A New Way To Vanquish Biotechnology Products Deficit

Nanotechnology researchers are often troubled by lack of availability of biotechnology products. However, now research itself is being claimed to have found a solution.

Nanotechnology research is an ever growing area of science, and scientists working in its realm use a variety of substances to build atomic scale structures.

To solve their problem of shortage of raw materials, scientists at the Arizona State University' Biodesign Institute plan to use cells as manufacturing units to make DNA based nanostructures in a living cell.

Historically, biotech products have been produced by biotechnology companies by chemically synthesizing all of the products from scratch. And much of the process entails using different toolboxes to make varied DNA nanostructures and get them to attach and organize with other molecules viz. nanoparticles and other biomolecules.

However, now it is has been found that artificial nanostructures can be replicated using the mechanisms already present in live cells. The best part is that, you don't have to manufacture cells, and also that nature itself has endowed them with the ability to making copies of double stranded DNA. The only thing scientists have to do is to get them to make complex DNA nanostructures like a copier machine does.

When going about brainstorming for the solution, scientists thought of using the cellular system as simple DNA can be easily replicated in a cell.
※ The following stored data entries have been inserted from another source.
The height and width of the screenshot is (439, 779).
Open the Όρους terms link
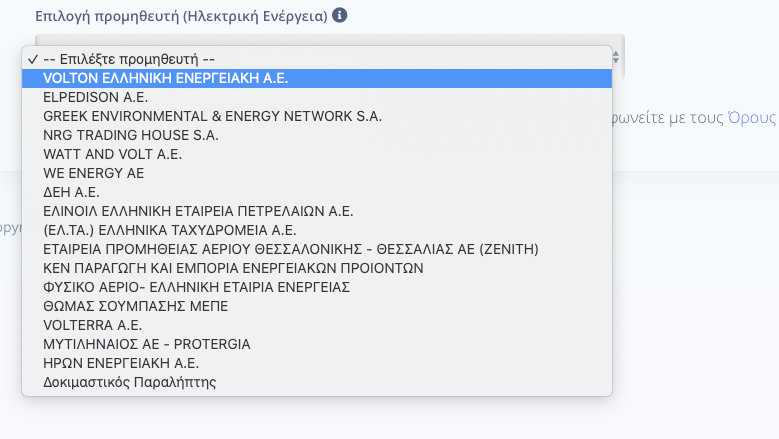click(752, 118)
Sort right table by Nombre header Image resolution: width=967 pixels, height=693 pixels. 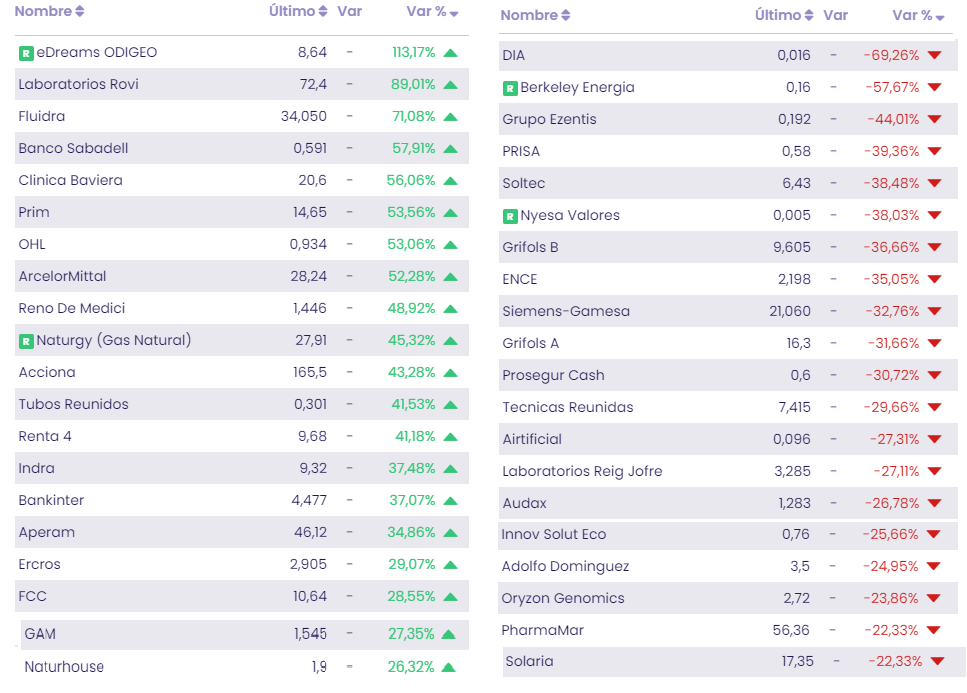[535, 15]
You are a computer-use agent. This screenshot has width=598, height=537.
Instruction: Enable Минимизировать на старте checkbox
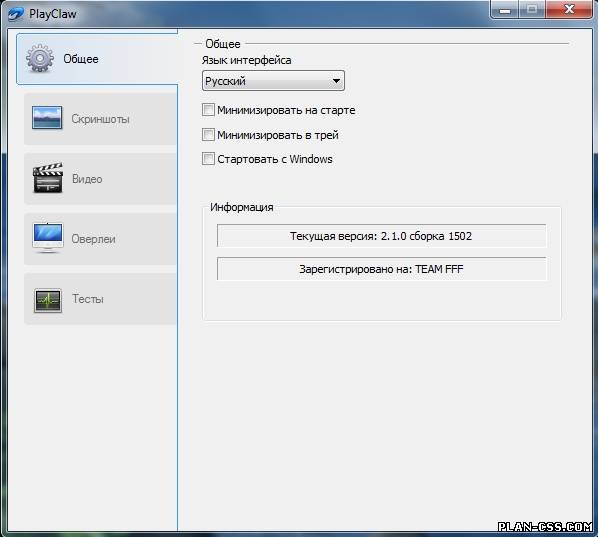(x=208, y=110)
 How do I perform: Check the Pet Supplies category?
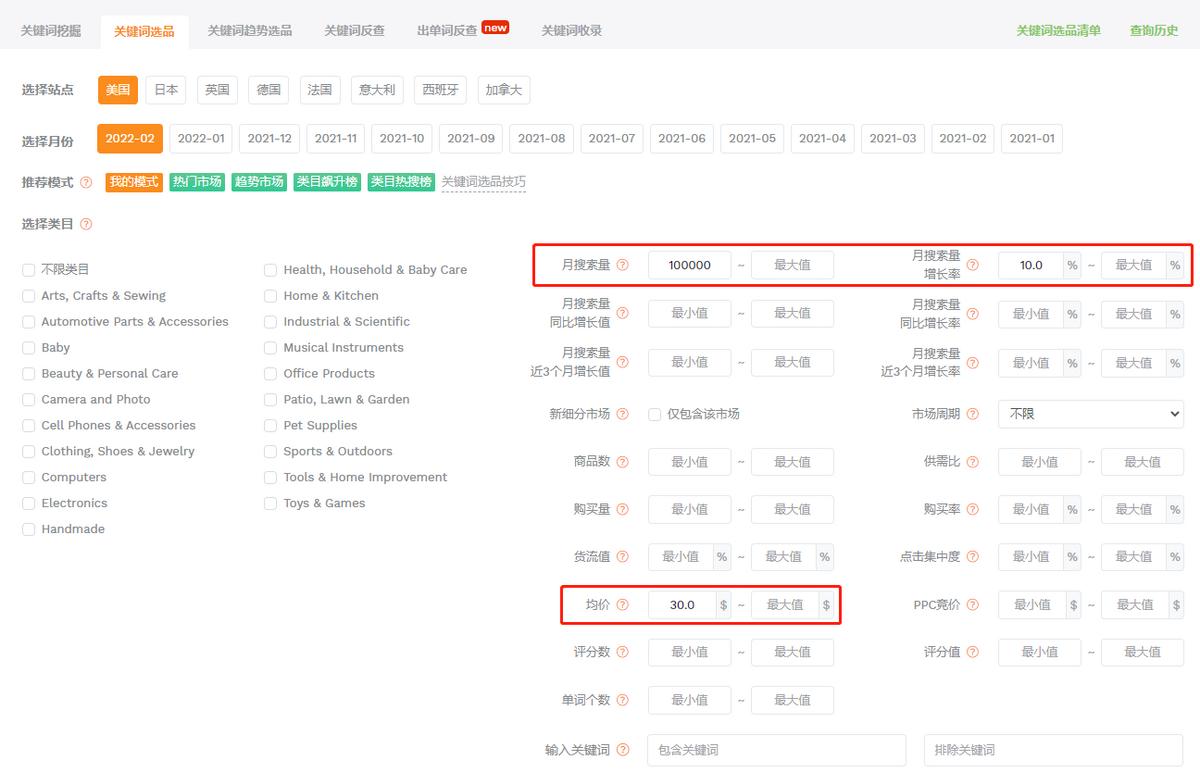coord(270,425)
But the problem was that they didn't know whether the cells' replicating mechanism would tolerate single stranded DNA nanostructures that house complex secondary structures or not? In the end it did.

Just the beginning though, this research appears to be quite exciting as in the future it may be used in synthetic biology applications. Perhaps as the technique is perfected, and when biotechnology companies and the biotech pharmaceutical industry implements the research full-on, there won't be any dearth of biotechnology products for scientists and the medical industry.